• **YOUR ASSIGNMENT**: Your answer should be an exact copy of the lines from the one containing "Task: Click the upload" through the last line of the records below, without any pictures.

BEGIN DATASET RECORDS

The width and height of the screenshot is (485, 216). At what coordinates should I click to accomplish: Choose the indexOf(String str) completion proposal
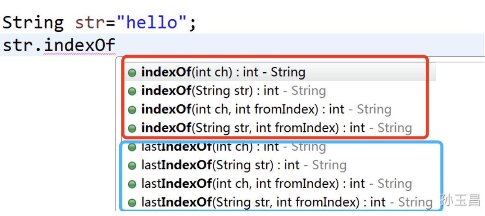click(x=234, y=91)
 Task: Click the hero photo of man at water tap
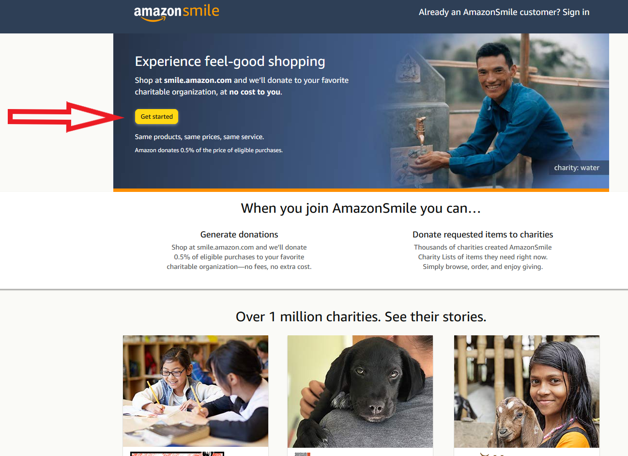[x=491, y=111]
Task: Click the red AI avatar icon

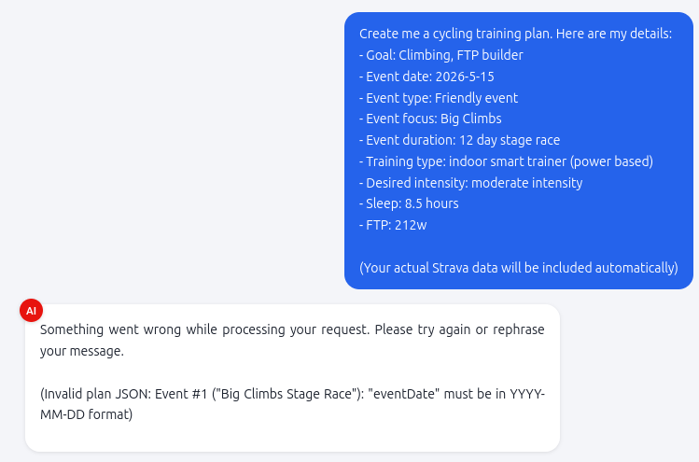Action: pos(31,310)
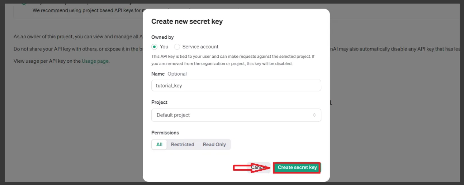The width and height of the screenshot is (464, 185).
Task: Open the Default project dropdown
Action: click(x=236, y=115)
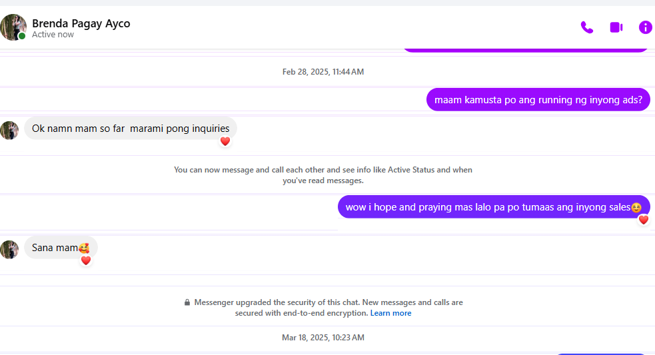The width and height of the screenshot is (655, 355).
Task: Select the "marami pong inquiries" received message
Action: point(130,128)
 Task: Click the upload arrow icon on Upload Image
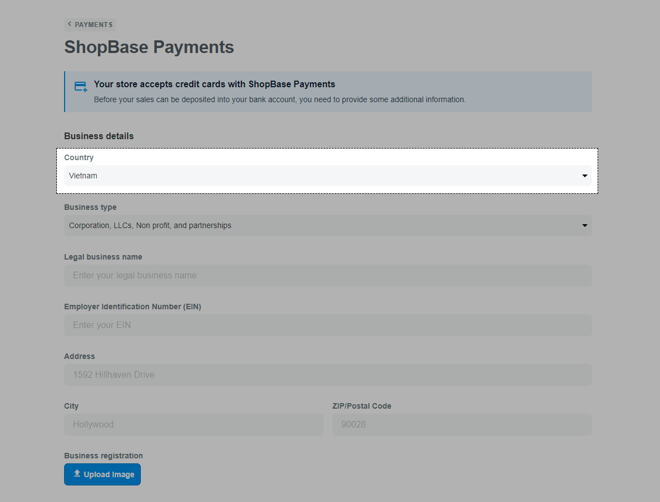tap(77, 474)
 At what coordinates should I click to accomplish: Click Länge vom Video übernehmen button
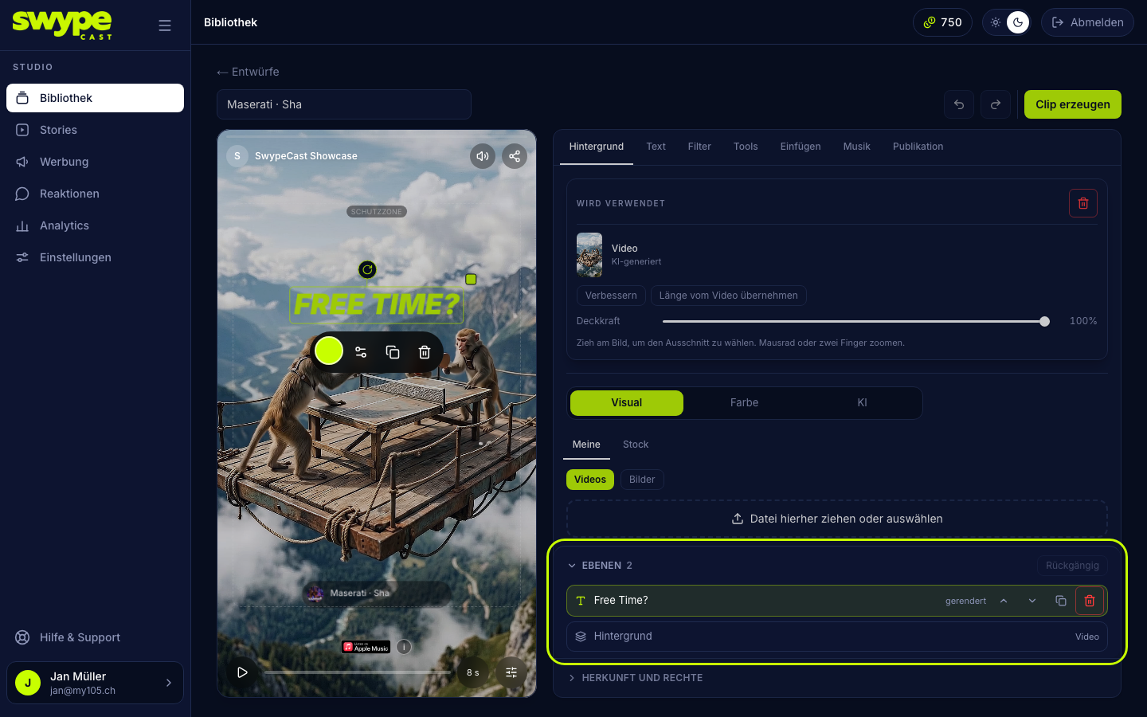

END DATASET RECORDS

• **SOLUTION FOR THIS TASK**:
 Task: Click the upload arrow icon on Upload Image
tap(77, 474)
 At what coordinates should I click to accomplish: Click Länge vom Video übernehmen button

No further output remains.